Start of EXERCISE DATA

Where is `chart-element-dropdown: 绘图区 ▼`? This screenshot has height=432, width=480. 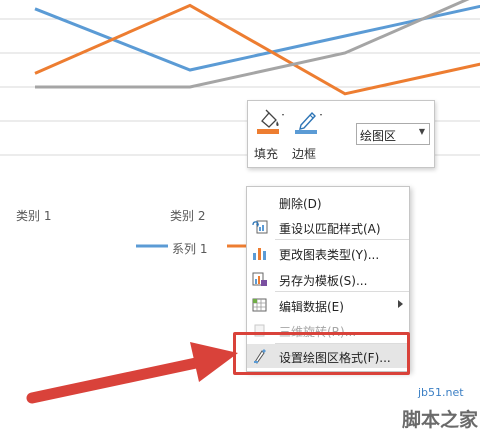
chart-element-dropdown: 绘图区 ▼ is located at coordinates (393, 134).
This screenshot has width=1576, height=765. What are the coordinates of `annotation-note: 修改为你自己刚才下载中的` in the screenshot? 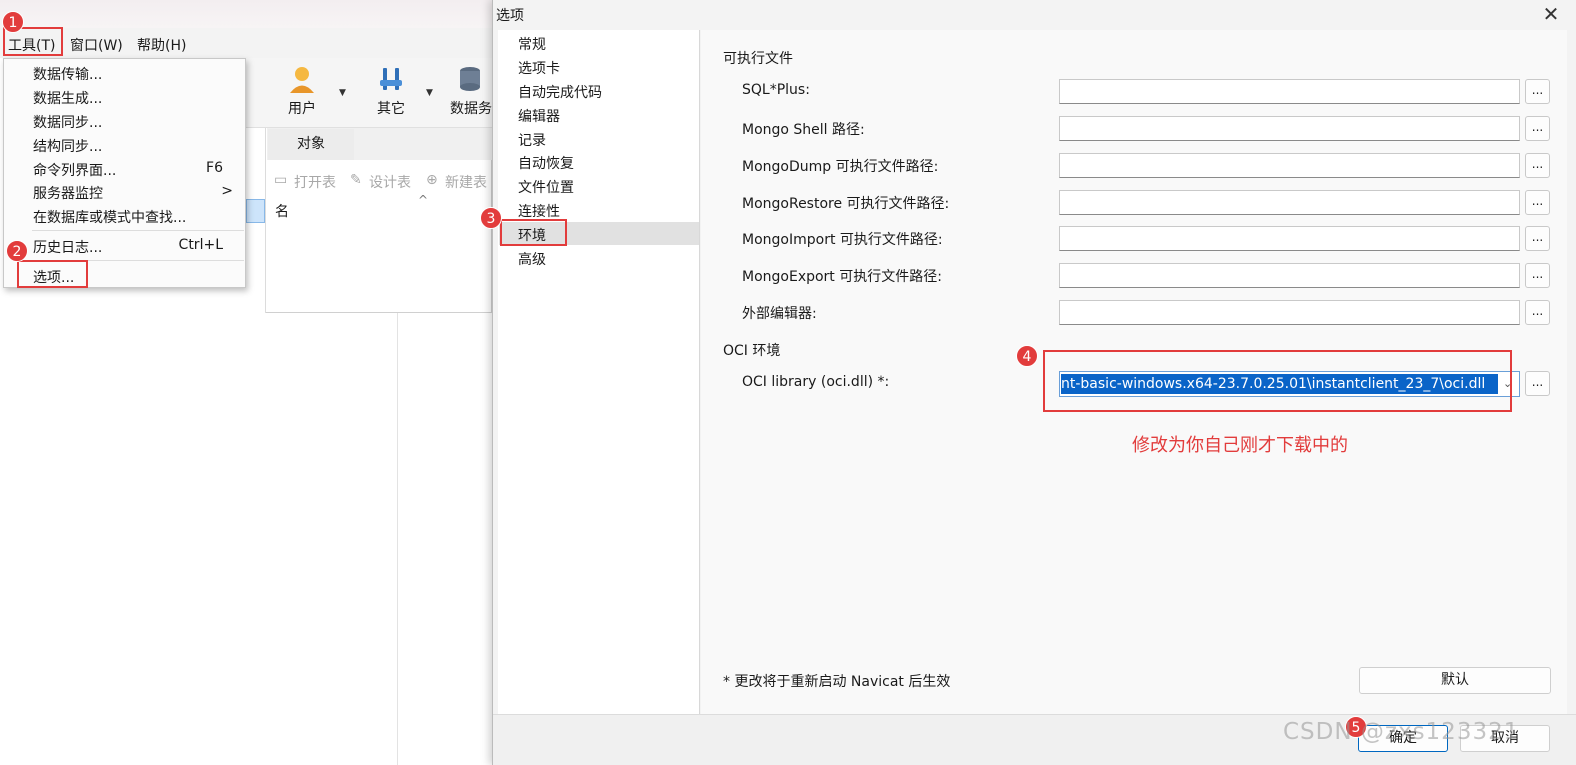 It's located at (1240, 446).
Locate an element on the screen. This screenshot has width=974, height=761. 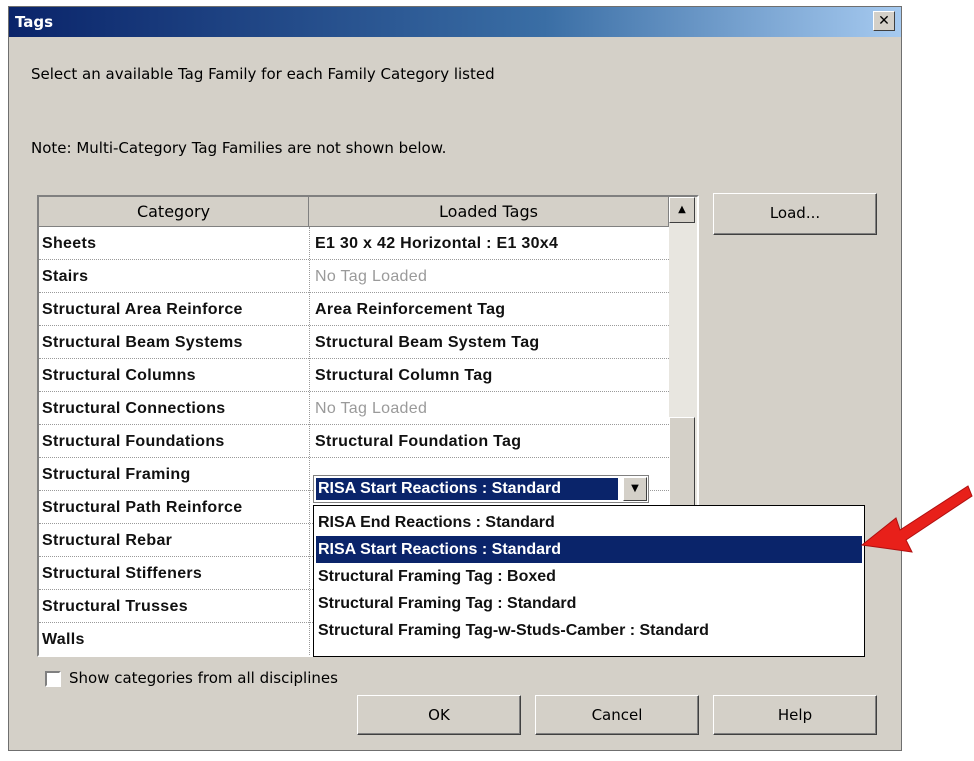
category-cell: Structural Columns is located at coordinates (119, 376).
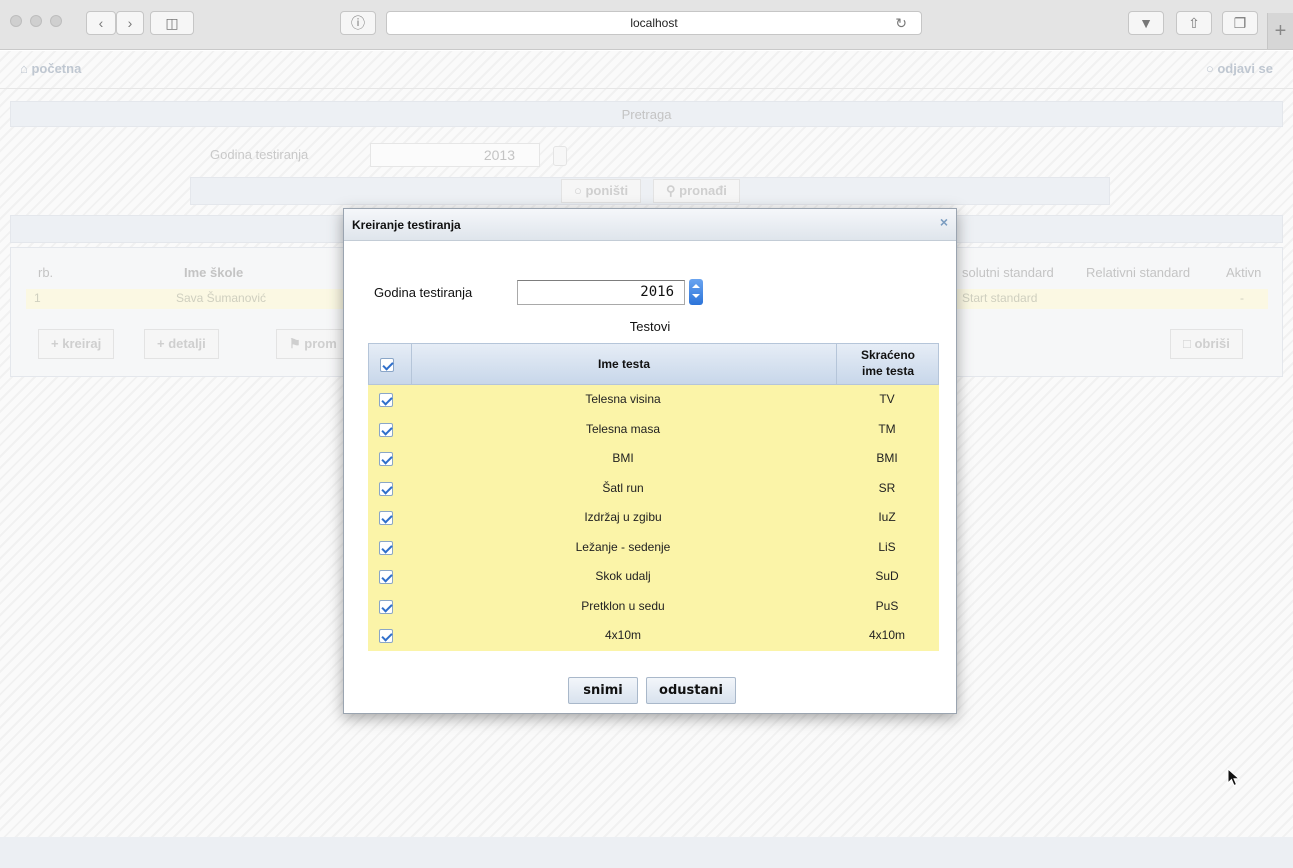  I want to click on nav-logout-link: ○ odjavi se, so click(1240, 68).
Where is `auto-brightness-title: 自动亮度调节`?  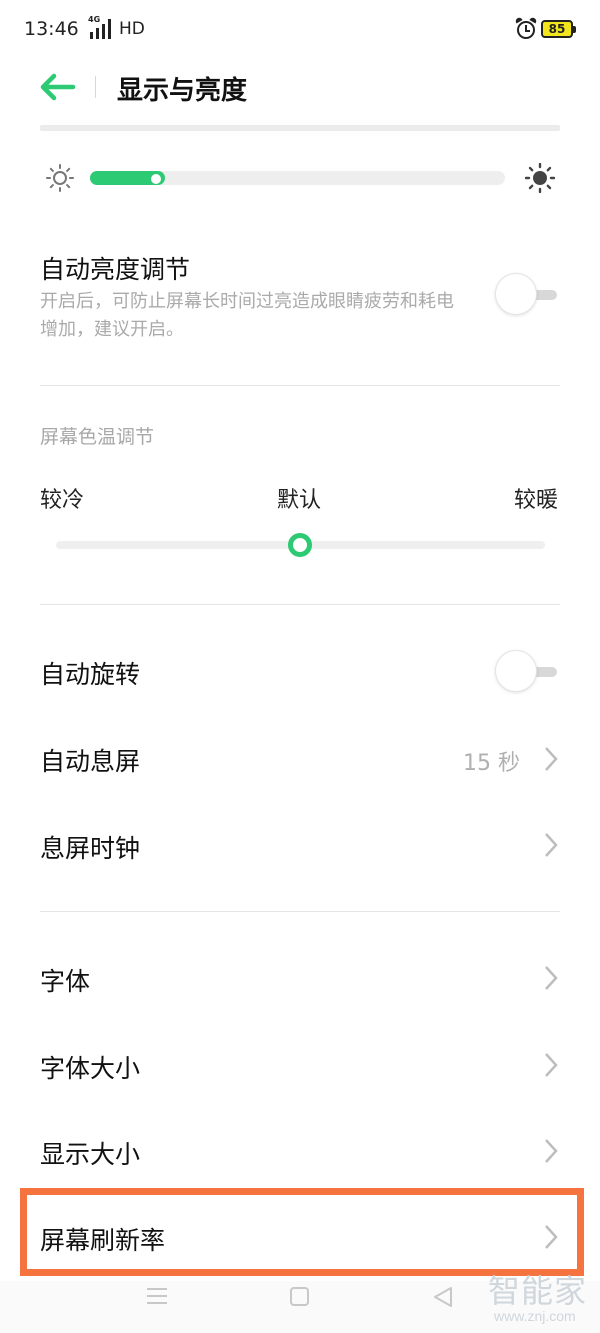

End of EXERCISE DATA

### DIRECTIVE:
Starting at the line that contains "Locate an element" and ending at the end of the records, switch "screenshot" to "image" and reproduce those lines with everything else unchanged. Leave the pictures out of the answer.

### TASK SOLUTION:
Locate an element on the screen. This image has width=974, height=761. 
category-cell: Structural Columns is located at coordinates (119, 376).
  I want to click on nav-logout-link: ○ odjavi se, so click(1240, 68).
Where is `auto-brightness-title: 自动亮度调节`?  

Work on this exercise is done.